Revenue Legislation (Tax Reform) Amendment Bill 2013
Debate resumed from 11 April 2013, on motion by Mr Barr:
That this bill be agreed to in principle.
MR SMYTH (Brindabella) (11.52): I thank Mr Barr for introducing this bill for debate in the chamber today and the briefing that his office arranged for my office. As the Treasurer has already articulated, this bill will formally abolish commercial land tax, expand the eligibility criteria of the rates deferral scheme and change the formula for calculating general rates by removing the tax-free threshold. These are all things that occurred in the current budget and this is simply removing them now from the statute books. Taken on their own, we do not have strong objections to these changes. However, the Treasurer’s explanatory statement for this bill noted:
General Rates is used as the base on which to replace revenue loss as a result of abolishing inefficient taxes.
Let us refresh the chamber’s memory on what these tax reforms amount to. Under the cover of last year’s ACT budget, the Treasurer announced a tax reform that amounted to a plan to triple general rates for Canberra home owners. What the Treasurer claims to be a broad-based and equitable tax reform is simply a cunning plan to shift the tax burden from homebuyers to home owners—so now home owners do not pay a one-off stamp duty hit; now they keep paying and paying and paying. What is worse is that we are not told how much we will pay. The government is yet to inform taxpayers of how far these increases will go. In the absence of that data one must do the maths, and if you do the math of what would cover these losses then rates must triple. Then again, we are told that to compensate for the rate increases, stamp duty will also be phased out. But, of course, that goes into your rates.

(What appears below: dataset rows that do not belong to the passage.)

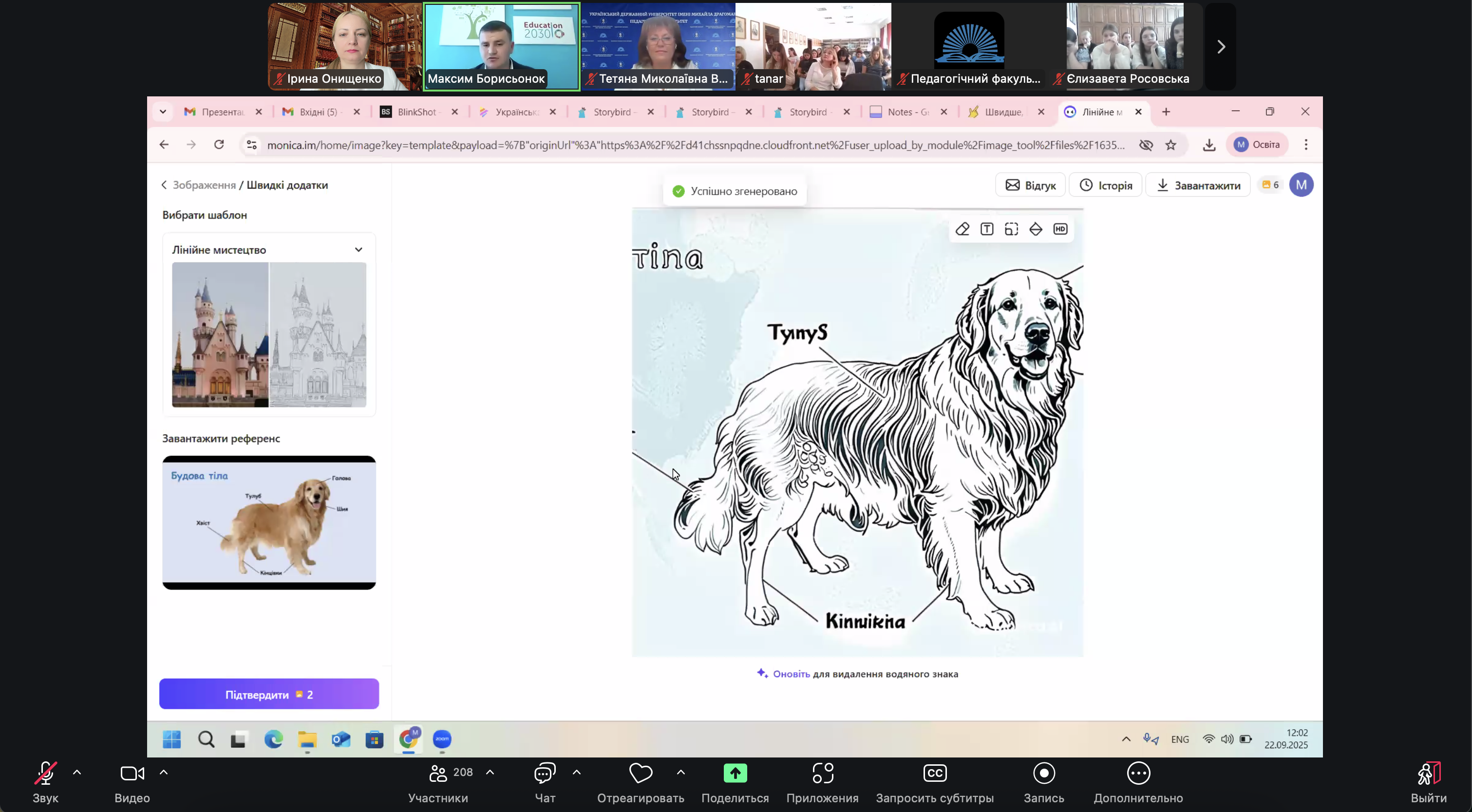Click the Zoom share screen icon
The height and width of the screenshot is (812, 1472).
tap(735, 773)
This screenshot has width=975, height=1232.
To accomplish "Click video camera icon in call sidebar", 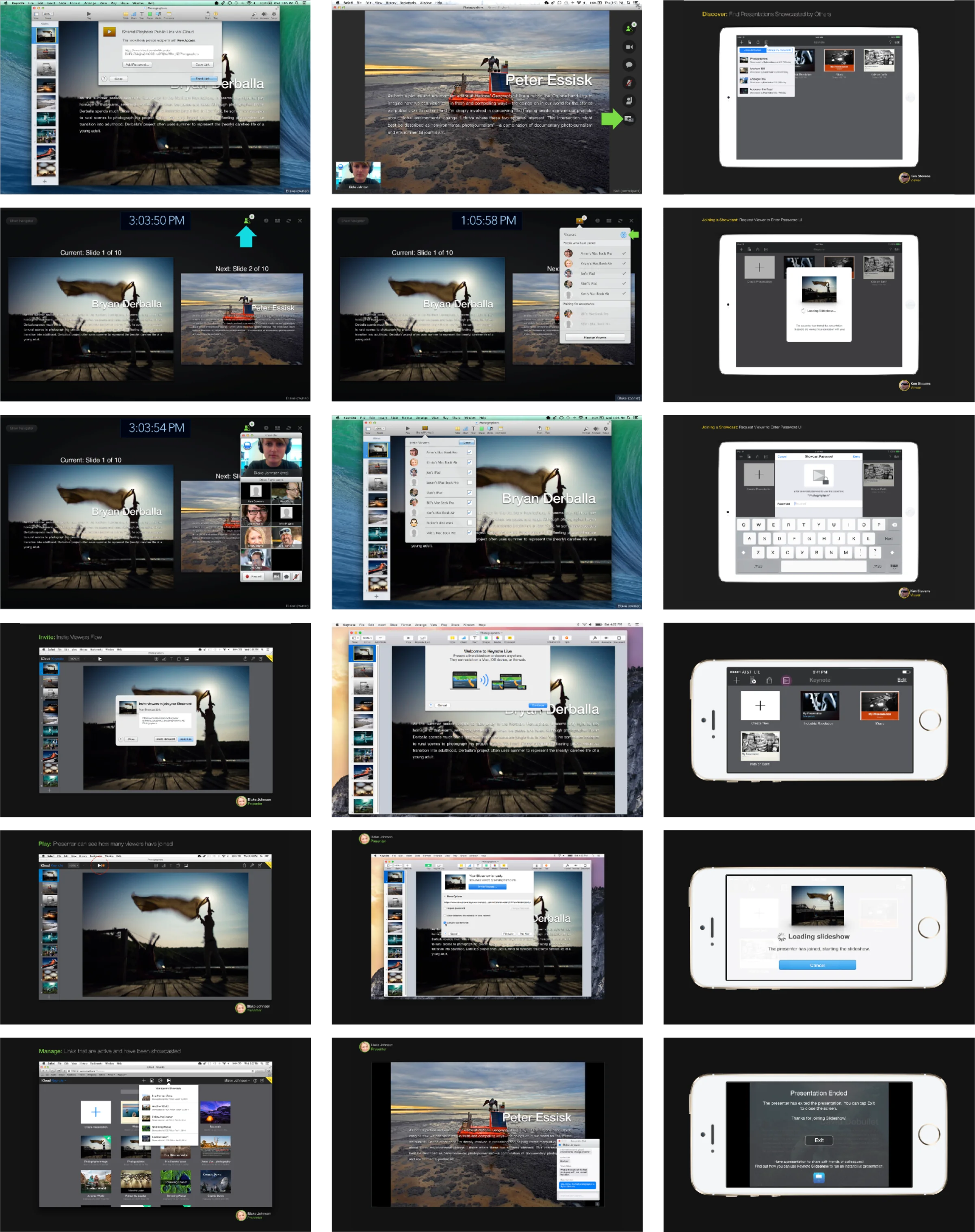I will coord(628,47).
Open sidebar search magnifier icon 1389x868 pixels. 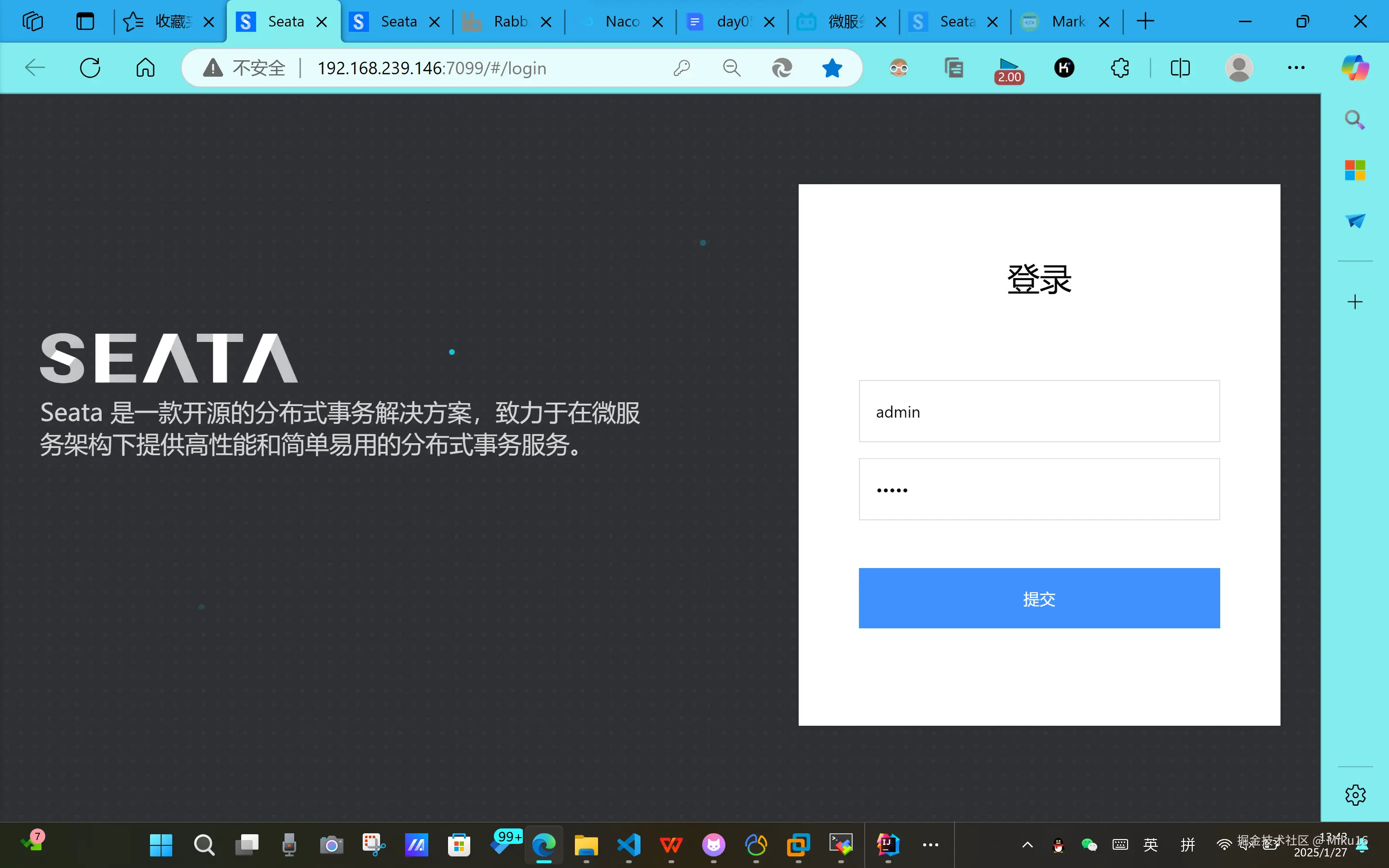click(x=1355, y=120)
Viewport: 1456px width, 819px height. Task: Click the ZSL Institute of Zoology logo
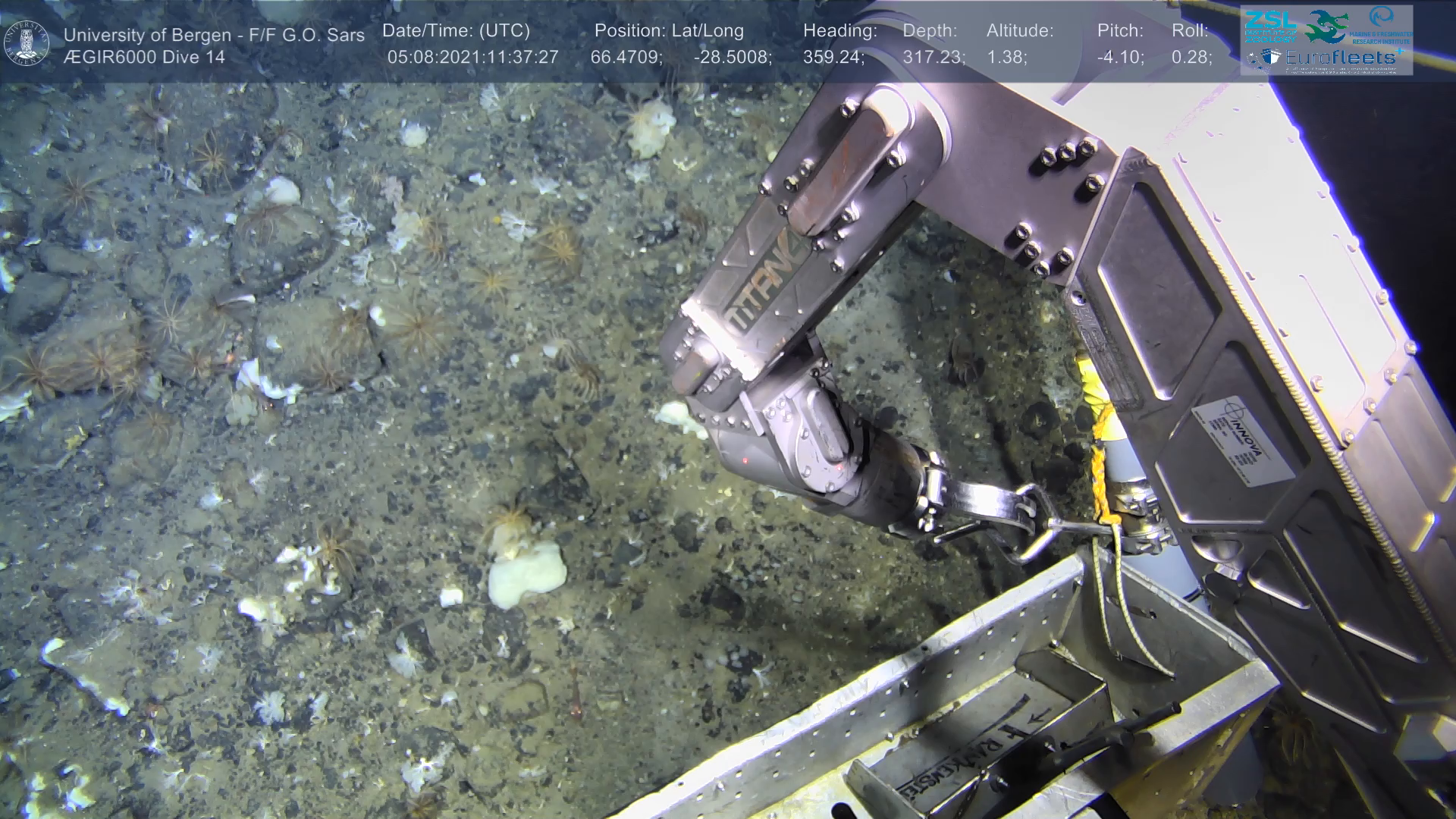[x=1270, y=26]
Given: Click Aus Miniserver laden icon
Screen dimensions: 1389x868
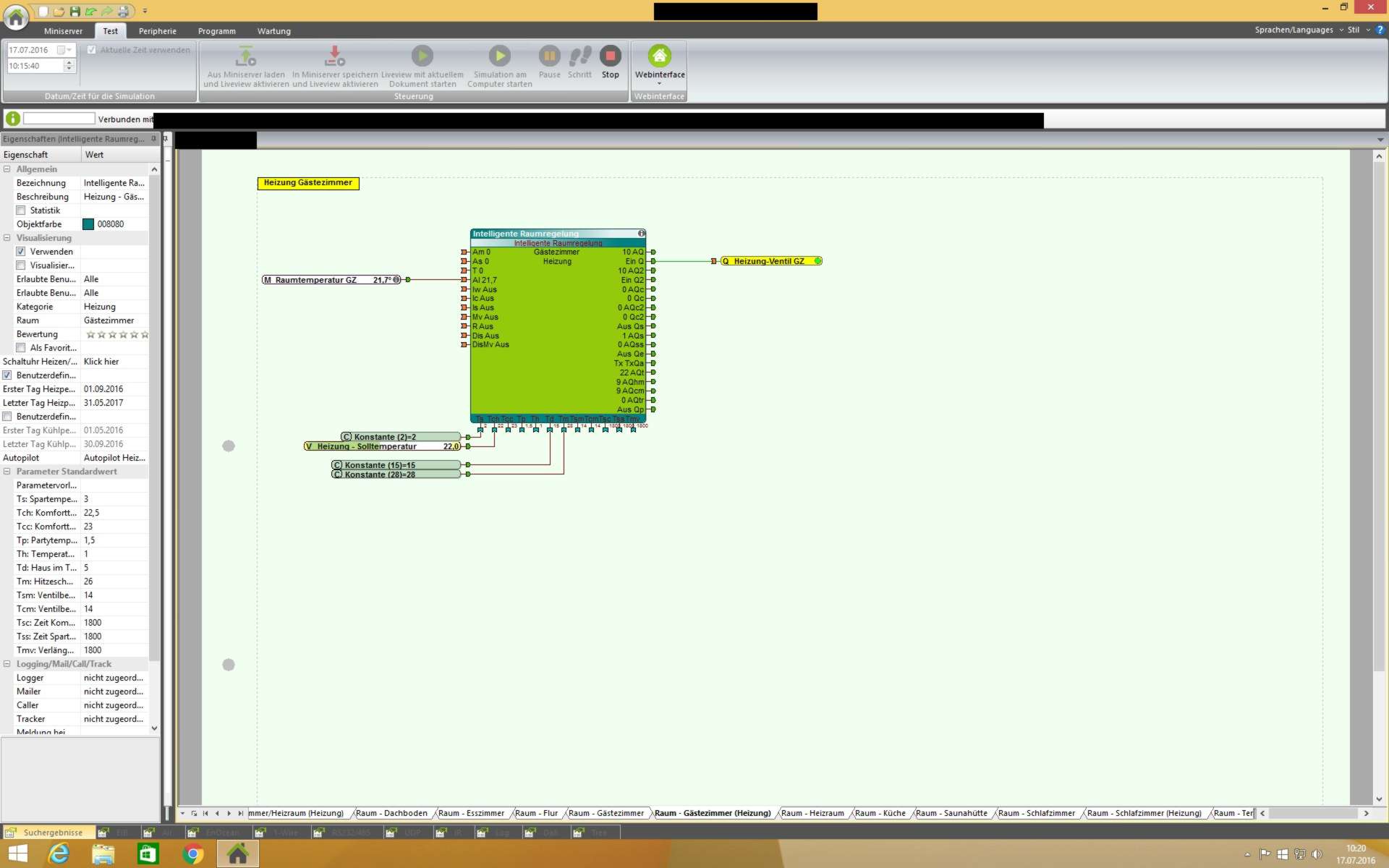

However, if you recall, in the last budget, stamp duty levels increased for the two highest value categories—and, might I remind this chamber, with no significant decreases in most categories over the four years shown. Given the 20-year time frame the government was talking about for the Treasurer’s tax reform to conclude, whatever promises this government has made will be well and truly beyond the use-by date of the government.